PROBLEM DESCRIPTION -> Copy out the data verbatim, from the line that contains "Open the help" through the line that contains "will click(938, 379).", including both of those lines.

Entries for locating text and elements
%%

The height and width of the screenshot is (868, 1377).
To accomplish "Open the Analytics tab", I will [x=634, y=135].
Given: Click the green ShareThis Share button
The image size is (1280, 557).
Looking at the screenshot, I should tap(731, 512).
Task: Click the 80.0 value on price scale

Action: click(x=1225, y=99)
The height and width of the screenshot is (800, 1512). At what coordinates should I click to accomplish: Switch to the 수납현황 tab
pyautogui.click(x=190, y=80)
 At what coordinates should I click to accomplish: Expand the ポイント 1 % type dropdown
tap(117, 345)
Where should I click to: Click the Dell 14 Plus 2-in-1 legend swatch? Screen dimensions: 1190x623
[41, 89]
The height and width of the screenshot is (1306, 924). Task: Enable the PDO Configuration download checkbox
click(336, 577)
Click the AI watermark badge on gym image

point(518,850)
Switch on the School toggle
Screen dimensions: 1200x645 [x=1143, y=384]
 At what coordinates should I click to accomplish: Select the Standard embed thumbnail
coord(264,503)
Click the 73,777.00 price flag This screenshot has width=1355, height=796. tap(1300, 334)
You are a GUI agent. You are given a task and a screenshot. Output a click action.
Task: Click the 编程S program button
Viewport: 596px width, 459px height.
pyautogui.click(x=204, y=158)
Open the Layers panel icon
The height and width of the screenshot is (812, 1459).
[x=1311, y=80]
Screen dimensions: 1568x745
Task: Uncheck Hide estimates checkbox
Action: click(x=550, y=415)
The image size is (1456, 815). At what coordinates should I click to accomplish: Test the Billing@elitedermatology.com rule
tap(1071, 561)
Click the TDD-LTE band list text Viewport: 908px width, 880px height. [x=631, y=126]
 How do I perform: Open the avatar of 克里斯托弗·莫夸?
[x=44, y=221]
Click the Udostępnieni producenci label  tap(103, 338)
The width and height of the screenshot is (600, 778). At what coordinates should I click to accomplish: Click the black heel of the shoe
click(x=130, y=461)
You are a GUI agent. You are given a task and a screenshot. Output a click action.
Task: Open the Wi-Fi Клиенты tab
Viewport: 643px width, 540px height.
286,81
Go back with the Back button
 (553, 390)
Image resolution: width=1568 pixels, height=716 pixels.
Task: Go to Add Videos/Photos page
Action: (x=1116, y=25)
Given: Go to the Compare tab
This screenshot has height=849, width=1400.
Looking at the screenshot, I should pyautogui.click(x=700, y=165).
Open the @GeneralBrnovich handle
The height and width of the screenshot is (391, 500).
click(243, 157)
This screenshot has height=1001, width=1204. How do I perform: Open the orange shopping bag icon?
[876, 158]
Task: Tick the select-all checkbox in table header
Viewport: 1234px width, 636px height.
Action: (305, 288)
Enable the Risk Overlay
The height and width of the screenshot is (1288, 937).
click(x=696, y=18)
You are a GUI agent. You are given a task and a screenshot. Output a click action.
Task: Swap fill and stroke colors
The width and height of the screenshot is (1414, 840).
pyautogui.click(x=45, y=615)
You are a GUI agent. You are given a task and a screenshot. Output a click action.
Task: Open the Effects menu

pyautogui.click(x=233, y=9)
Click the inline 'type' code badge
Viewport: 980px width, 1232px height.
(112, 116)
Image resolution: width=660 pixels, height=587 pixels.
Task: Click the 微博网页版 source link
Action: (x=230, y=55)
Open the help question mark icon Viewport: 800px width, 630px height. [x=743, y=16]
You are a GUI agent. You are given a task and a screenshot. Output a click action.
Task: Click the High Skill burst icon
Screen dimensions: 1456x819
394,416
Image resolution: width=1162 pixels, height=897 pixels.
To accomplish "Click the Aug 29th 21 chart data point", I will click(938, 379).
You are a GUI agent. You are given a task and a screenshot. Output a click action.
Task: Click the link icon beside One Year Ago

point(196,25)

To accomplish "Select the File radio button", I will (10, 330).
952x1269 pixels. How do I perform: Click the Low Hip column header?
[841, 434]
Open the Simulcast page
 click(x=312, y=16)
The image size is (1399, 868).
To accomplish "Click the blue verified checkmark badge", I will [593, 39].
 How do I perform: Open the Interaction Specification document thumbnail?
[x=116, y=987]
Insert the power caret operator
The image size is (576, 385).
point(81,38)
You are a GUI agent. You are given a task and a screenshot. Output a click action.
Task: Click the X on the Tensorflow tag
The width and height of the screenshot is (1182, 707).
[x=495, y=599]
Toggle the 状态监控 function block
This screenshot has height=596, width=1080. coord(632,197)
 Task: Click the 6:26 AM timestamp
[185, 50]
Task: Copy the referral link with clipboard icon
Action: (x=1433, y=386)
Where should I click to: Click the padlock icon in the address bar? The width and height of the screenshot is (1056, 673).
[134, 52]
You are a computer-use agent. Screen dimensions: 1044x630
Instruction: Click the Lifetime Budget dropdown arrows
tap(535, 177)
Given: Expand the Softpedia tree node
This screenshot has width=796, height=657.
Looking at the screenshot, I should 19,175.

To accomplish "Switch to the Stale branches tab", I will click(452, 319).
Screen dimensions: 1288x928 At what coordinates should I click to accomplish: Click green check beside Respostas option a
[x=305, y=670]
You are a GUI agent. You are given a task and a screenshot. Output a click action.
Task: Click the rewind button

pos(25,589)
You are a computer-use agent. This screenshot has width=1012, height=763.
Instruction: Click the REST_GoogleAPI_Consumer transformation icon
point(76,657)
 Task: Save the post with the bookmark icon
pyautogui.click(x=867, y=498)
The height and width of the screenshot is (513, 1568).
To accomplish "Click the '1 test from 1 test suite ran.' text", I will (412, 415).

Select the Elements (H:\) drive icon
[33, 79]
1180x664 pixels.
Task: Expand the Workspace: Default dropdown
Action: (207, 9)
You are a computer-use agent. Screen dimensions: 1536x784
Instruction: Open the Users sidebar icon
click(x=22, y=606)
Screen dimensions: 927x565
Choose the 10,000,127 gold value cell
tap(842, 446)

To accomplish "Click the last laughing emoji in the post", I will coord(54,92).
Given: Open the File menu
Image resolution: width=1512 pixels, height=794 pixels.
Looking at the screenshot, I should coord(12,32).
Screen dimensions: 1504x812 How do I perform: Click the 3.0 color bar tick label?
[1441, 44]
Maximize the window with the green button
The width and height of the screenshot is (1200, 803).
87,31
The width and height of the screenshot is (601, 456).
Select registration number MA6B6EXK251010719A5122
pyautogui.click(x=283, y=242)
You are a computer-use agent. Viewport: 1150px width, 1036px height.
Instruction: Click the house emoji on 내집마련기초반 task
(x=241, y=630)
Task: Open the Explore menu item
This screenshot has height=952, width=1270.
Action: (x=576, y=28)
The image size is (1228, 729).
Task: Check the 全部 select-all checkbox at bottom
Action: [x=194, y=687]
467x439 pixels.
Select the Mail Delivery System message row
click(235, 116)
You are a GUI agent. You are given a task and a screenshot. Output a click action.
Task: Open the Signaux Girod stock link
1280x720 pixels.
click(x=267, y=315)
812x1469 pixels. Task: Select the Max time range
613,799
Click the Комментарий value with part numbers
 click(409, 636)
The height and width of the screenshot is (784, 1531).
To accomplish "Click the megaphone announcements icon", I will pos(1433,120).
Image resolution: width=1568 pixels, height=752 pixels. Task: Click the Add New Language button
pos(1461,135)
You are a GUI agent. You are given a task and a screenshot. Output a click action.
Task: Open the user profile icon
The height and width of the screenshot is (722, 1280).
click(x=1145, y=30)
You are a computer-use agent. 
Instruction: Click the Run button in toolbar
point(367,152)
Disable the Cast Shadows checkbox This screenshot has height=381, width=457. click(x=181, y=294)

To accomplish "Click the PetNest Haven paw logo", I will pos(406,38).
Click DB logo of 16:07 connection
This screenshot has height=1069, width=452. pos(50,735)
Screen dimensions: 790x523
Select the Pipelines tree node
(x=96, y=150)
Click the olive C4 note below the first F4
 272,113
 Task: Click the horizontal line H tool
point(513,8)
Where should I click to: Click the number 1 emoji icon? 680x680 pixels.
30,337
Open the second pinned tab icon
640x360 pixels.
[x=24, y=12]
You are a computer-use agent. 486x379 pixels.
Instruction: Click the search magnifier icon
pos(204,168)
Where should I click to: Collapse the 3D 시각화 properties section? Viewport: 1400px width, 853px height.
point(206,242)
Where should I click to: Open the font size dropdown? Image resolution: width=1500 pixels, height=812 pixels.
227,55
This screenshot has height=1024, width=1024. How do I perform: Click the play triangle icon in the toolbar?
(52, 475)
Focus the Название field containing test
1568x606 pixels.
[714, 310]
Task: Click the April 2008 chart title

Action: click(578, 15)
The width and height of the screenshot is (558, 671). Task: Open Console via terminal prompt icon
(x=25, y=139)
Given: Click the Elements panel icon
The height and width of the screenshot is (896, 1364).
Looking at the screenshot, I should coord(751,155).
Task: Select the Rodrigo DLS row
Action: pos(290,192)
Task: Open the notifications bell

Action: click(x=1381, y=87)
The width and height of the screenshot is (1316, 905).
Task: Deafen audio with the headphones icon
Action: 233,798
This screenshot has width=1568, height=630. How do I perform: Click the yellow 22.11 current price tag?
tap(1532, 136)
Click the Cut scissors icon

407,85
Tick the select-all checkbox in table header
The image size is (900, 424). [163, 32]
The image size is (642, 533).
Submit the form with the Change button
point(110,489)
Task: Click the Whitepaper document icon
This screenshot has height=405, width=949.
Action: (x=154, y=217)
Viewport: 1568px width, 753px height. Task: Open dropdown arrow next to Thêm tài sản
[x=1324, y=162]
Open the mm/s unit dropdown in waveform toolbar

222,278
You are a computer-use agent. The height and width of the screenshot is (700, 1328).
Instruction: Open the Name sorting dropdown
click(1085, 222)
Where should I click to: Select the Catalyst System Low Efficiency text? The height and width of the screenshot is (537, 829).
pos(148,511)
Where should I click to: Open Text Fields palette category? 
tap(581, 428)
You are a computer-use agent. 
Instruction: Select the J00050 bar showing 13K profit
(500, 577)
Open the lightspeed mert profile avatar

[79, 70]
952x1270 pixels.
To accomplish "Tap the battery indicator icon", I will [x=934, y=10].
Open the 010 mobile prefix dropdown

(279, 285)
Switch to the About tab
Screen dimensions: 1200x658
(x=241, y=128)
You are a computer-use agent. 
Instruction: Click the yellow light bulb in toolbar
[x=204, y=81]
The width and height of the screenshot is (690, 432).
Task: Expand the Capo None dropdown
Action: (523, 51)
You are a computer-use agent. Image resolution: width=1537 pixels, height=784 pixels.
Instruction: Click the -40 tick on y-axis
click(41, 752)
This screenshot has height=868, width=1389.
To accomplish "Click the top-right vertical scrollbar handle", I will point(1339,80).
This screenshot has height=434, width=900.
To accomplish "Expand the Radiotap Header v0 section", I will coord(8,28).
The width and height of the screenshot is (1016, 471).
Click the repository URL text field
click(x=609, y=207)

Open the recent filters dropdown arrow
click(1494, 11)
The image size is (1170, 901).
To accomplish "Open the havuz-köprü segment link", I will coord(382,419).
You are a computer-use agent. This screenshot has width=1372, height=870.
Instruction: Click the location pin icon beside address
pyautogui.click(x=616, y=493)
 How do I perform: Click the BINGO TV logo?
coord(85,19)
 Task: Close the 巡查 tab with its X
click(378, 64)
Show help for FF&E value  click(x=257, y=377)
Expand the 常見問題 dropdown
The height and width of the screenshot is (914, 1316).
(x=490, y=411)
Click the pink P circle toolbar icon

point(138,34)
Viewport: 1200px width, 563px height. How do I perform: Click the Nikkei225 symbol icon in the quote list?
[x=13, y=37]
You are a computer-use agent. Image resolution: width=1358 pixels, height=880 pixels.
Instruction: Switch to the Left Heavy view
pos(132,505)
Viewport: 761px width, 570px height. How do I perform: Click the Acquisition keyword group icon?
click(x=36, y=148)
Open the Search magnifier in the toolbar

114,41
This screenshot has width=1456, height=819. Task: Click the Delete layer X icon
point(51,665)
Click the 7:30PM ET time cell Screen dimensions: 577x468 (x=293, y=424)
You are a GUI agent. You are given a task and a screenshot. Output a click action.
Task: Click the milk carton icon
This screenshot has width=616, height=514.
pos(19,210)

%%

SOLUTION TO THIS PROBLEM ->
Open the help question mark icon Viewport: 800px width, 630px height. [x=743, y=16]
You are a GUI agent. You are given a task and a screenshot. Output a click action.
Task: Click the High Skill burst icon
Screen dimensions: 1456x819
394,416
Image resolution: width=1162 pixels, height=897 pixels.
To accomplish "Click the Aug 29th 21 chart data point", I will click(938, 379).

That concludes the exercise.